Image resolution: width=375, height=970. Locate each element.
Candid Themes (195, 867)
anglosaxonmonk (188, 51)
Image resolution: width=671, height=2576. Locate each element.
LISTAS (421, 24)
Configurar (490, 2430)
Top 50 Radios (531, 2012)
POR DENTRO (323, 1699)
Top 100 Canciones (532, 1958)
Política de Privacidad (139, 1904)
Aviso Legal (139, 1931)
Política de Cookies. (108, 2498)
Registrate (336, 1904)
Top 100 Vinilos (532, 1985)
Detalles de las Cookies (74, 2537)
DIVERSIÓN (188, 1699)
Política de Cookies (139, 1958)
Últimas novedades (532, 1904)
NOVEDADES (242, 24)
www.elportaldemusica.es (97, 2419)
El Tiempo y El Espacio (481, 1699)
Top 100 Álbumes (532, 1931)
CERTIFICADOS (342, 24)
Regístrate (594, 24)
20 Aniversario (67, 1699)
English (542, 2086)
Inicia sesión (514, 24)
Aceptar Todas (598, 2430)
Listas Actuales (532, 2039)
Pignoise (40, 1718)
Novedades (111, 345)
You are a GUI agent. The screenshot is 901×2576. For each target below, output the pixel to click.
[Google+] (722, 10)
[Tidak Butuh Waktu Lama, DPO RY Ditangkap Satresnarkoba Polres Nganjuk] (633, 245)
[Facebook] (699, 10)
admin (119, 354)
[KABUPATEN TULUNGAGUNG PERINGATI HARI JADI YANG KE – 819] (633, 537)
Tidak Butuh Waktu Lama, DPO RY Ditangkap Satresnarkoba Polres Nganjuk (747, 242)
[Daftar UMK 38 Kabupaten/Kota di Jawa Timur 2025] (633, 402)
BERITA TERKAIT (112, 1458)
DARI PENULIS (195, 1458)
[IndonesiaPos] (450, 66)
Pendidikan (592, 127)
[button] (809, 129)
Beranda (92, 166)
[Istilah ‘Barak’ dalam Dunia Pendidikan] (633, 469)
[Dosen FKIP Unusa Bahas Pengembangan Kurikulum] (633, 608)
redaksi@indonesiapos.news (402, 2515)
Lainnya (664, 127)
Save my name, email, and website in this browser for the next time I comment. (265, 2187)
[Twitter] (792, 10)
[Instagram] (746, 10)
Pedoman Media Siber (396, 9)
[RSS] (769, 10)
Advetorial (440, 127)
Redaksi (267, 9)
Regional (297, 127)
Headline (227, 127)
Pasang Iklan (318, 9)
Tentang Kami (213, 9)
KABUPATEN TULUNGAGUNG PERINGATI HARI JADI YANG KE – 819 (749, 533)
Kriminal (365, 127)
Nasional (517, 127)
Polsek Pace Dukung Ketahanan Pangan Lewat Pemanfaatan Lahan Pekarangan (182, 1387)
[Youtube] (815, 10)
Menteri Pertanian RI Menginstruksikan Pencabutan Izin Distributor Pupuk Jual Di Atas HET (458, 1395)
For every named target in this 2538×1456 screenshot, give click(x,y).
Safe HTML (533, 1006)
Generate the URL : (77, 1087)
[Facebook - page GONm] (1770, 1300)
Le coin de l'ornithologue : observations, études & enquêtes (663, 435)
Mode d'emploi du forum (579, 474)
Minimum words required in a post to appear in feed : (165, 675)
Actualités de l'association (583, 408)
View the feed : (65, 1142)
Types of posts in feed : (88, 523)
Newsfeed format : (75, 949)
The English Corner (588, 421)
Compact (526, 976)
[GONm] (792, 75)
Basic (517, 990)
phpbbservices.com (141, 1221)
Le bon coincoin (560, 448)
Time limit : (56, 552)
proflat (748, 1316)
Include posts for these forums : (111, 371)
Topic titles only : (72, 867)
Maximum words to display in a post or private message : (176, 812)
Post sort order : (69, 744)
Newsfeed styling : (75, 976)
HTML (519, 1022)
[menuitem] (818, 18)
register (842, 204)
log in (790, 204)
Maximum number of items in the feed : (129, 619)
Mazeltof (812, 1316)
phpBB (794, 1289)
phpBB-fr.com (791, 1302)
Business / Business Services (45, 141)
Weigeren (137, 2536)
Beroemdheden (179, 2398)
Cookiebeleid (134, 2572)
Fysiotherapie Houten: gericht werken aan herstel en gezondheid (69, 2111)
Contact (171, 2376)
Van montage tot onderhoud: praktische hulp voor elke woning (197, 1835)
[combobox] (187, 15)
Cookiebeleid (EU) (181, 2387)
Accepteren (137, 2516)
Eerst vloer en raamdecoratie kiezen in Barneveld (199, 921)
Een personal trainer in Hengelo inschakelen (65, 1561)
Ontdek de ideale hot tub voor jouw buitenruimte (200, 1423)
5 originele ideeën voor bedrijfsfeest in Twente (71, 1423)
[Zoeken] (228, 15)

──────────────────────────────

▶ [What you will do]: Copy the full listing verbatim.

▶ [Response]:
Image resolution: width=375, height=970. Locate each element.
Candid Themes (195, 867)
anglosaxonmonk (188, 51)
Image resolution: width=671, height=2576. Locate each element.
LISTAS (421, 24)
Configurar (490, 2430)
Top 50 Radios (531, 2012)
POR DENTRO (323, 1699)
Top 100 Canciones (532, 1958)
Política de Privacidad (139, 1904)
Aviso Legal (139, 1931)
Política de Cookies. (108, 2498)
Registrate (336, 1904)
Top 100 Vinilos (532, 1985)
Detalles de las Cookies (74, 2537)
DIVERSIÓN (188, 1699)
Política de Cookies (139, 1958)
Últimas novedades (532, 1904)
NOVEDADES (242, 24)
www.elportaldemusica.es (97, 2419)
El Tiempo y El Espacio (481, 1699)
Top 100 Álbumes (532, 1931)
CERTIFICADOS (342, 24)
Regístrate (594, 24)
20 Aniversario (67, 1699)
English (542, 2086)
Inicia sesión (514, 24)
Aceptar Todas (598, 2430)
Listas Actuales (532, 2039)
Pignoise (40, 1718)
Novedades (111, 345)
You are a GUI agent. The screenshot is 901×2576. For each target below, output the pixel to click.
[Google+] (722, 10)
[Tidak Butuh Waktu Lama, DPO RY Ditangkap Satresnarkoba Polres Nganjuk] (633, 245)
[Facebook] (699, 10)
admin (119, 354)
[KABUPATEN TULUNGAGUNG PERINGATI HARI JADI YANG KE – 819] (633, 537)
Tidak Butuh Waktu Lama, DPO RY Ditangkap Satresnarkoba Polres Nganjuk (747, 242)
[Daftar UMK 38 Kabupaten/Kota di Jawa Timur 2025] (633, 402)
BERITA TERKAIT (112, 1458)
DARI PENULIS (195, 1458)
[IndonesiaPos] (450, 66)
Pendidikan (592, 127)
[button] (809, 129)
Beranda (92, 166)
[Istilah ‘Barak’ dalam Dunia Pendidikan] (633, 469)
[Dosen FKIP Unusa Bahas Pengembangan Kurikulum] (633, 608)
redaksi@indonesiapos.news (402, 2515)
Lainnya (664, 127)
Save my name, email, and website in this browser for the next time I comment. (265, 2187)
[Twitter] (792, 10)
[Instagram] (746, 10)
Pedoman Media Siber (396, 9)
[RSS] (769, 10)
Advetorial (440, 127)
Redaksi (267, 9)
Regional (297, 127)
Headline (227, 127)
Pasang Iklan (318, 9)
Tentang Kami (213, 9)
KABUPATEN TULUNGAGUNG PERINGATI HARI JADI YANG KE – 819 (749, 533)
Kriminal (365, 127)
Nasional (517, 127)
Polsek Pace Dukung Ketahanan Pangan Lewat Pemanfaatan Lahan Pekarangan (182, 1387)
[Youtube] (815, 10)
Menteri Pertanian RI Menginstruksikan Pencabutan Izin Distributor Pupuk Jual Di Atas HET (458, 1395)
For every named target in this 2538×1456 screenshot, give click(x,y).
Safe HTML (533, 1006)
Generate the URL : (77, 1087)
[Facebook - page GONm] (1770, 1300)
Le coin de l'ornithologue : observations, études & enquêtes (663, 435)
Mode d'emploi du forum (579, 474)
Minimum words required in a post to appear in feed : (165, 675)
Actualités de l'association (583, 408)
View the feed : (65, 1142)
Types of posts in feed : (88, 523)
Newsfeed format : (75, 949)
The English Corner (588, 421)
Compact (526, 976)
[GONm] (792, 75)
Basic (517, 990)
phpbbservices.com (141, 1221)
Le bon coincoin (560, 448)
Time limit : (56, 552)
proflat (748, 1316)
Include posts for these forums : (111, 371)
Topic titles only : (72, 867)
Maximum words to display in a post or private message : (176, 812)
Post sort order : (69, 744)
Newsfeed styling : (75, 976)
HTML (519, 1022)
[menuitem] (818, 18)
register (842, 204)
log in (790, 204)
Maximum number of items in the feed : (129, 619)
Mazeltof (812, 1316)
phpBB (794, 1289)
phpBB-fr.com (791, 1302)
Business / Business Services (45, 141)
Weigeren (137, 2536)
Beroemdheden (179, 2398)
Cookiebeleid (134, 2572)
Fysiotherapie Houten: gericht werken aan herstel en gezondheid (69, 2111)
Contact (171, 2376)
Van montage tot onderhoud: praktische hulp voor elke woning (197, 1835)
[combobox] (187, 15)
Cookiebeleid (EU) (181, 2387)
Accepteren (137, 2516)
Eerst vloer en raamdecoratie kiezen in Barneveld (199, 921)
Een personal trainer in Hengelo inschakelen (65, 1561)
Ontdek de ideale hot tub voor jouw buitenruimte (200, 1423)
5 originele ideeën voor bedrijfsfeest in Twente (71, 1423)
[Zoeken] (228, 15)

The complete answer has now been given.